I turned and emptied every remaining magazine into the horde until the last of the undead stopped moving, working through it with the mechanical efficiency of a man who has long since separated the doing of necessary things from the feeling of them. No one spoke while I did it. When it was finished I walked to the cruiser and got in the back seat without a word. Orkan made one last slow scan of the terrain, then quietly ordered the others in.

"What were those things?" Fulton asked as the jeep began to move.

"Save it, Gracie," Rhonda said quietly.

Fulton understood. The drive back to town happened in the kind of silence that isn't empty — the kind that's full of everything no one is ready to say yet.

---

Orkan pulled up in front of the hospital and tapped the horn twice. Two deputies I didn't recognize came through the entrance — young, moving with the alert energy of people who had been running on adrenaline for hours and hadn't come down yet. They took their cue from Rhonda's expression and kept moving.

The sheriff stayed where he was, both hands on the wheel, engine idling. The man had always been exactly what he appeared to be, which in my experience was the rarest and most valuable thing a person could manage. I'd known him long enough to know what was coming. He'd seen too many men sitting in back seats with blood on their clothes and that particular quality of stillness that isn't rest. He knew what it meant. He'd seen it too many times to pretend otherwise.

He reached into the glove compartment and produced two cigars. He cut both ends without being asked, lit both with the same match, and handed one back over his shoulder. We sat there in the idling cruiser with the smoke rising and the hospital lights running yellow through the windshield, and we didn't say anything for a while, because some spaces require filling correctly or not at all.

"Thomas," he said finally, in that voice of his that had always sounded like it came from somewhere deeper than a chest. "What happened out there?"

"Same thing that happens every time a man goes off into the unknown," I said.

He took a long pull and let the smoke out slowly. "I'm not going to tell you what to do. But if you plan on waging war, you better know exactly what you're dealing with."

"Those boys didn't stand a chance. Something drew them out there." I stared at the yellow light on the hospital glass. "You know I can't let that happen again."

"And how do we do that?"

"I don't know yet," I said. "But."

"But you've got something out there you need to do," he said.

"I'd be dead if it wasn't for her." The words came out quieter than I intended. "Now those things have her."

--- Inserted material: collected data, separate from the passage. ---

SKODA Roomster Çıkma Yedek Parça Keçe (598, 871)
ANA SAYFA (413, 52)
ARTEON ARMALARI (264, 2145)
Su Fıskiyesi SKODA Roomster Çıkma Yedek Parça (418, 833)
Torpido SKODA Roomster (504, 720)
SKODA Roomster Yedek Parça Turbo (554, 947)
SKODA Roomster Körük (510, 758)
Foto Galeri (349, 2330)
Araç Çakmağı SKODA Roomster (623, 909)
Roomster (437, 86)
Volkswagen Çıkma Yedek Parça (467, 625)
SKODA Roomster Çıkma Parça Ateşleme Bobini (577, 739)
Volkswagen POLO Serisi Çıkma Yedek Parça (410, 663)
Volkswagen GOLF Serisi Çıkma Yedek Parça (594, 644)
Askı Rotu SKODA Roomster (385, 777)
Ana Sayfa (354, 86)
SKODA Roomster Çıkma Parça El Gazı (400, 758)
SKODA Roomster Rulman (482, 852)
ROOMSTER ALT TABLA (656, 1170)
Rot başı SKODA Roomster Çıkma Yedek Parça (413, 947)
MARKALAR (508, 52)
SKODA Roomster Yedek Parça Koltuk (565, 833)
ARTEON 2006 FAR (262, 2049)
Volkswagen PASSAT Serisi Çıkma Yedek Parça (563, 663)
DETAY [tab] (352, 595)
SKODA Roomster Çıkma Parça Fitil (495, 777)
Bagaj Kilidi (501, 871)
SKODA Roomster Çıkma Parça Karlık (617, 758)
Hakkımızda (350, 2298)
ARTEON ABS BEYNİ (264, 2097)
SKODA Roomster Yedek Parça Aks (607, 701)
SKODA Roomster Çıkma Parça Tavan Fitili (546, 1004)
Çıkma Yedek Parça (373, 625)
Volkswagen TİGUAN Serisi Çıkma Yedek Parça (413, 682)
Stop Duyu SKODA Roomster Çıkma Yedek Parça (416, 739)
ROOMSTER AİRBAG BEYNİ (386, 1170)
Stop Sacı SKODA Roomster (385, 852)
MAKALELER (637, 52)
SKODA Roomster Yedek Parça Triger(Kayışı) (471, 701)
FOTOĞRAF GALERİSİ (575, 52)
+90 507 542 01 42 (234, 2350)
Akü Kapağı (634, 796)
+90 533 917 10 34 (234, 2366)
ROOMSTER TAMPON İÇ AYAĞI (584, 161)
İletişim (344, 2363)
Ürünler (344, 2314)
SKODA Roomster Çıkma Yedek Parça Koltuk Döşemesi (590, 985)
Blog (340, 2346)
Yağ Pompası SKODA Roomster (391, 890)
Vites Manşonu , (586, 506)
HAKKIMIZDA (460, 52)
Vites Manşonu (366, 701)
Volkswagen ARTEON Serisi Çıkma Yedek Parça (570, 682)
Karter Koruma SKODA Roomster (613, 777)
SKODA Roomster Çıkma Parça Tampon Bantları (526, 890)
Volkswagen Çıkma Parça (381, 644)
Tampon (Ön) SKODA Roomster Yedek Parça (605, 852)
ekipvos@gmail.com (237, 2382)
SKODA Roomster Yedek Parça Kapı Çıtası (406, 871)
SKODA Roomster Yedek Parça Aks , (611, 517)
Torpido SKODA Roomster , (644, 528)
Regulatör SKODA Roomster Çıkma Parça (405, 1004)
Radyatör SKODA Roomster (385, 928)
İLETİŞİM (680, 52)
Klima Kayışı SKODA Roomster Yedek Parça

Orkan was silent for a moment. The cigar smoke moved in the still air of the cruiser. "Can they be killed?" he asked. "These monsters."

"The spider-scorpions fear fire and have a soft underbelly once you get under the armor. Standard rounds won't touch the carapace — don't waste ammunition trying. The dead are manageable at distance. Close combat, I'm still working that out."

He nodded once, slow and complete, the way he'd always absorbed information. Then: "I'm not letting you go alone. Rhonda goes wherever you're planning on going."

"Kurt." I looked at the back of his head. "That's a death sentence. Not counting that she's your daughter."

"She made the cut as a Navy SEAL." He said it the way a man states a fact he's proud of without needing to perform the pride. "Didn't stay long after, but she made it. Top of her class. Room full of the hardest men they had, and she was at the top out of pure spite. That woman is harder than the steel she carries."

I heard everything in his voice that he didn't say. He trusted her to survive hell because he knew what she was built from, because he'd had some hand in building it, and because the alternative — leaving her behind where he couldn't account for her — was the thing that actually frightened him.

"I guess no isn't a viable answer," I said.

"No," he said. "It's an order, Sergeant."

I took a pull of the cigar. Held it. Let it out.

"Right," I said.

He put the cruiser in park. "Let's get through the night first."